Suffering General
I had to be in Glasgow today, at the city that has sprung up around the old buildings that used to be called the Southern General Hospital. Now, with the new University of Glasgow building (the tall one with the heli-pad on the roof) and the relocated Sick Children's Hospital, as well as all the confusion of old, shabby blocks (I was visiting one) and futuristic car parks, it is an extraordinary place. It's been given a new name, which eludes me at the moment, but for me it will always bear the name a dear friend gave it long ago, after he'd had a beastly experience there.
The last time I was there, waiting for a friend, I wrote a poem, sitting in the same waiting area I was in today. I called it 'Suffering General' for more than the obvious reason ...

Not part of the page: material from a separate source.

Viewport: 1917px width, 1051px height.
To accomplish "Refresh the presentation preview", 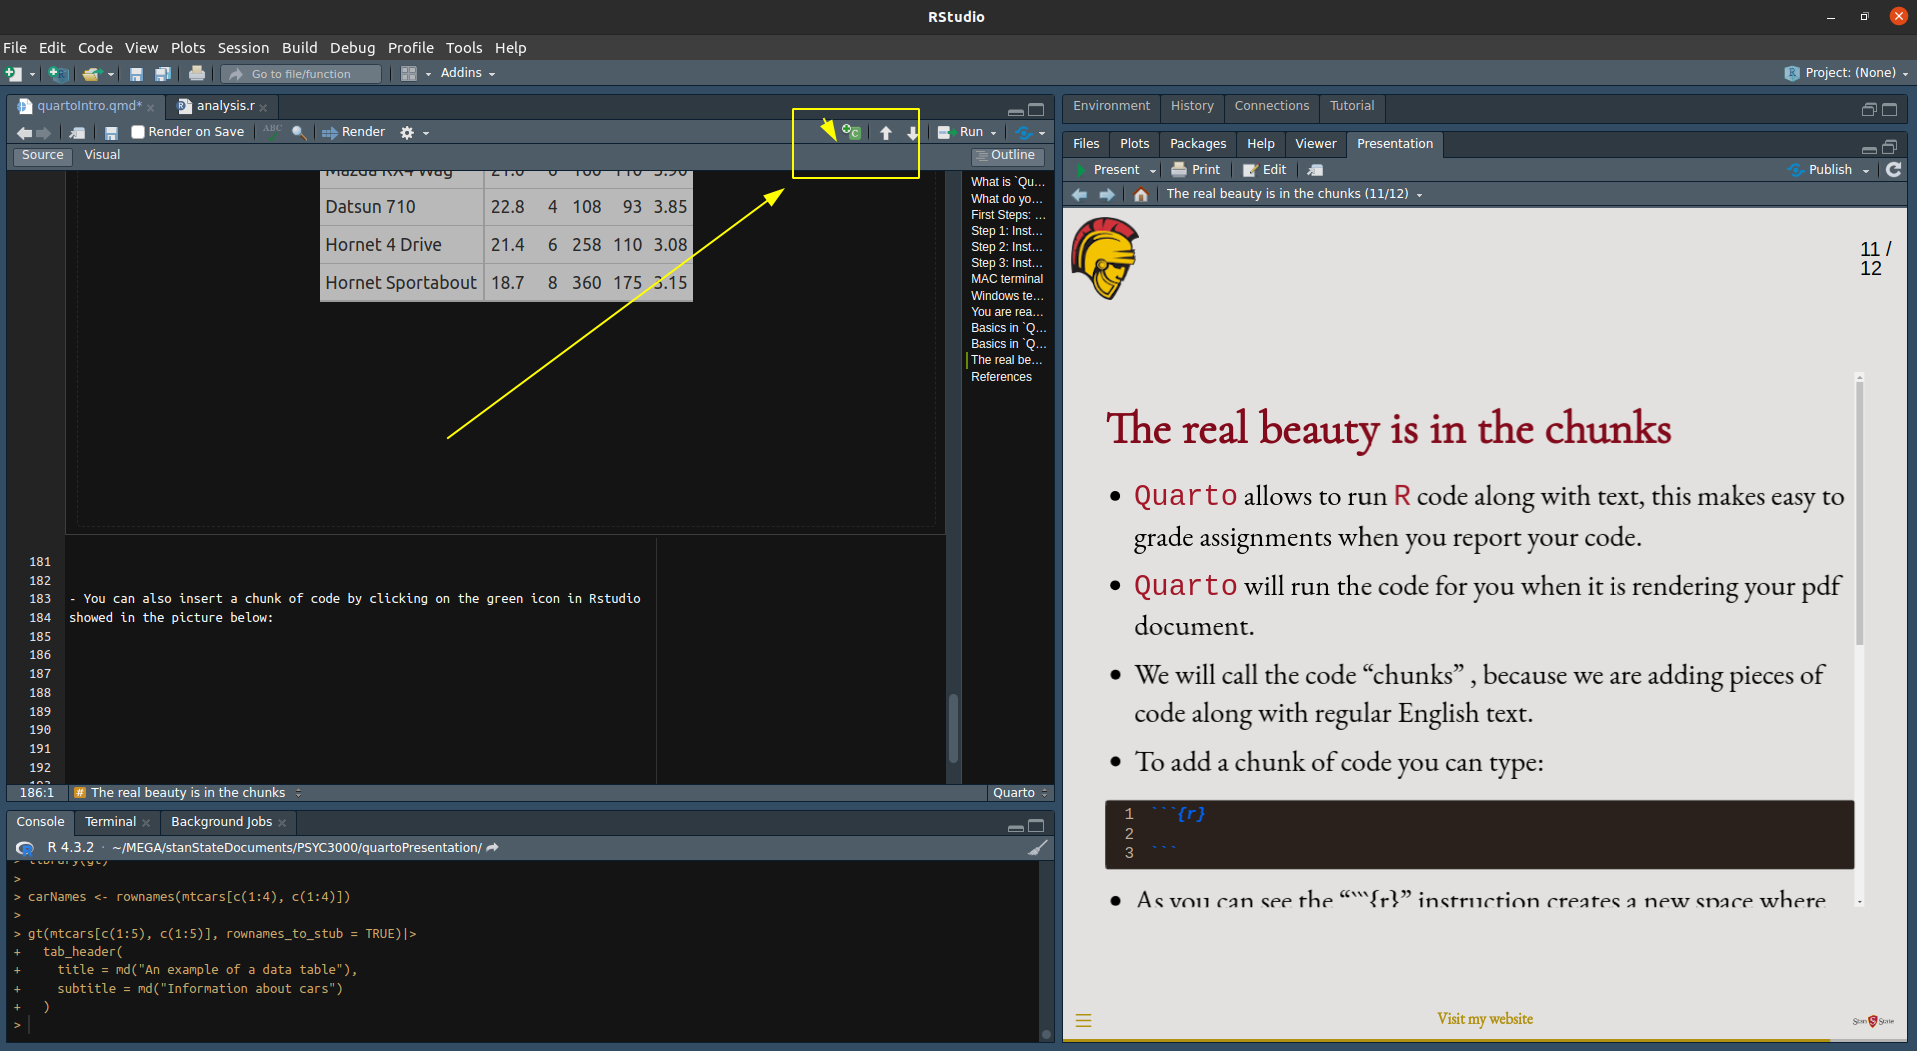I will click(1893, 170).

Hospitals no longer have that smell
- the fearful pungency of old -
no: there is a casual air
about the hours of waiting, where
random chat is fractured
and coffee cups abandoned
as if this were a station –
a brief halt in life’s affairs
a stop along the line
before the terminus.
Stop: don’t think of terminus,
not here, among the shifting
interrupted lives of those
who miss their names –
impatient calls and repetitions –
then stumble off to share their need
and leave, calmed for now or not,
out into the grey day where fog
swirls round a half-built tower
and coughing echoes in the biting air.
© C.M.M 11/11
The half-built tower is finished now - and that's it in the photograph.